◆ Supplied entries ◆

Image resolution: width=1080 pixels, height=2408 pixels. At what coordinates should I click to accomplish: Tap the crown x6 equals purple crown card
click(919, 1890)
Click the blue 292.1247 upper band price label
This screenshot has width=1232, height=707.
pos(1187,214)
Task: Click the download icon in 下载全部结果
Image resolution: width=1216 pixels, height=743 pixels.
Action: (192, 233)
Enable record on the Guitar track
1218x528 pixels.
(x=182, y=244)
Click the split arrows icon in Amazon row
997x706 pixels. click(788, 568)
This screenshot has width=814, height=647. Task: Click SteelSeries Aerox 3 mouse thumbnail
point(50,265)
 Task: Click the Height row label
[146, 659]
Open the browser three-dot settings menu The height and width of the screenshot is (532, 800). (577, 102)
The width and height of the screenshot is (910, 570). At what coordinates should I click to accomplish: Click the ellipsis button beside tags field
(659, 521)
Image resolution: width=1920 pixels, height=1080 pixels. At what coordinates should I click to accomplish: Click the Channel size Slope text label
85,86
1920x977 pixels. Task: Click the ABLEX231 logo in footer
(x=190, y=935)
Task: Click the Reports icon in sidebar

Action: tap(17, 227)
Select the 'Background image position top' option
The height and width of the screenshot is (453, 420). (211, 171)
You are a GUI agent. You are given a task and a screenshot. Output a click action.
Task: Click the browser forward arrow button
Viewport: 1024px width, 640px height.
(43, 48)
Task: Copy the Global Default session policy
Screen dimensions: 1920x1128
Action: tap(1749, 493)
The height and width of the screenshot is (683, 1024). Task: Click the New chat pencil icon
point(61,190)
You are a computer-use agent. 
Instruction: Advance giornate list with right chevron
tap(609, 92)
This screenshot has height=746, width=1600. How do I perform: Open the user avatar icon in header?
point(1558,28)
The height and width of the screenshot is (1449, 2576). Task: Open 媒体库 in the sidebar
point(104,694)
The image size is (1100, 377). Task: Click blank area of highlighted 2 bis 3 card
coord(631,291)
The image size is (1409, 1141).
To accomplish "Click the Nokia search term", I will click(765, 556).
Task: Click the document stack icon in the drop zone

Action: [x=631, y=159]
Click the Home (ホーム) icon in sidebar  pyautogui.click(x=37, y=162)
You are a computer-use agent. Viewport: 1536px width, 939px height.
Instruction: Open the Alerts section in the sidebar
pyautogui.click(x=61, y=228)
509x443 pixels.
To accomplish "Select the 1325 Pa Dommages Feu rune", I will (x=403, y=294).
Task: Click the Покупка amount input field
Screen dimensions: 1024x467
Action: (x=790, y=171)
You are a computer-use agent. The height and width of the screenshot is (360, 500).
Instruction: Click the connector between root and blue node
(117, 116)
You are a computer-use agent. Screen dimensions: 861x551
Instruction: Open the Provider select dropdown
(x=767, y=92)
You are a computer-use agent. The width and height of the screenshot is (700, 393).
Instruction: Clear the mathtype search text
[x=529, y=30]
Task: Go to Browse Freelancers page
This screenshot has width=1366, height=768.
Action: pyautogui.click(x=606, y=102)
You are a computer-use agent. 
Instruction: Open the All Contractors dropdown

◆ Problem to work on ◆
Put each line of the listing above into a JSON list of strings, one string per line, and leave out the blank lines.

◆ Exercise result ◆
[
  "Image resolution: width=1080 pixels, height=2408 pixels. At what coordinates should I click to accomplish: Tap the crown x6 equals purple crown card",
  "click(919, 1890)",
  "Click the blue 292.1247 upper band price label",
  "This screenshot has width=1232, height=707.",
  "pos(1187,214)",
  "Task: Click the download icon in 下载全部结果",
  "Image resolution: width=1216 pixels, height=743 pixels.",
  "Action: (192, 233)",
  "Enable record on the Guitar track",
  "1218x528 pixels.",
  "(x=182, y=244)",
  "Click the split arrows icon in Amazon row",
  "997x706 pixels. click(788, 568)",
  "This screenshot has width=814, height=647. Task: Click SteelSeries Aerox 3 mouse thumbnail",
  "point(50,265)",
  " Task: Click the Height row label",
  "[146, 659]",
  "Open the browser three-dot settings menu The height and width of the screenshot is (532, 800). (577, 102)",
  "The width and height of the screenshot is (910, 570). At what coordinates should I click to accomplish: Click the ellipsis button beside tags field",
  "(659, 521)",
  "Image resolution: width=1920 pixels, height=1080 pixels. At what coordinates should I click to accomplish: Click the Channel size Slope text label",
  "85,86",
  "1920x977 pixels. Task: Click the ABLEX231 logo in footer",
  "(x=190, y=935)",
  "Task: Click the Reports icon in sidebar",
  "Action: tap(17, 227)",
  "Select the 'Background image position top' option",
  "The height and width of the screenshot is (453, 420). (211, 171)",
  "You are a GUI agent. You are given a task and a screenshot. Output a click action.",
  "Task: Click the browser forward arrow button",
  "Viewport: 1024px width, 640px height.",
  "(43, 48)",
  "Task: Copy the Global Default session policy",
  "Screen dimensions: 1920x1128",
  "Action: tap(1749, 493)",
  "The height and width of the screenshot is (683, 1024). Task: Click the New chat pencil icon",
  "point(61,190)",
  "You are a computer-use agent. ",
  "Instruction: Advance giornate list with right chevron",
  "tap(609, 92)",
  "This screenshot has height=746, width=1600. How do I perform: Open the user avatar icon in header?",
  "point(1558,28)",
  "The height and width of the screenshot is (1449, 2576). Task: Open 媒体库 in the sidebar",
  "point(104,694)",
  "The image size is (1100, 377). Task: Click blank area of highlighted 2 bis 3 card",
  "coord(631,291)",
  "The image size is (1409, 1141).",
  "To accomplish \"Click the Nokia search term\", I will click(765, 556).",
  "Task: Click the document stack icon in the drop zone",
  "Action: [x=631, y=159]",
  "Click the Home (ホーム) icon in sidebar  pyautogui.click(x=37, y=162)",
  "You are a computer-use agent. Viewport: 1536px width, 939px height.",
  "Instruction: Open the Alerts section in the sidebar",
  "pyautogui.click(x=61, y=228)",
  "509x443 pixels.",
  "To accomplish \"Select the 1325 Pa Dommages Feu rune\", I will (x=403, y=294).",
  "Task: Click the Покупка amount input field",
  "Screen dimensions: 1024x467",
  "Action: (x=790, y=171)",
  "You are a computer-use agent. The height and width of the screenshot is (360, 500).",
  "Instruction: Click the connector between root and blue node",
  "(117, 116)",
  "You are a computer-use agent. Screen dimensions: 861x551",
  "Instruction: Open the Provider select dropdown",
  "(x=767, y=92)",
  "You are a computer-use agent. The width and height of the screenshot is (700, 393).",
  "Instruction: Clear the mathtype search text",
  "[x=529, y=30]",
  "Task: Go to Browse Freelancers page",
  "This screenshot has width=1366, height=768.",
  "Action: pyautogui.click(x=606, y=102)",
  "You are a computer-use agent. ",
  "Instruction: Open the All Contractors dropdown"
]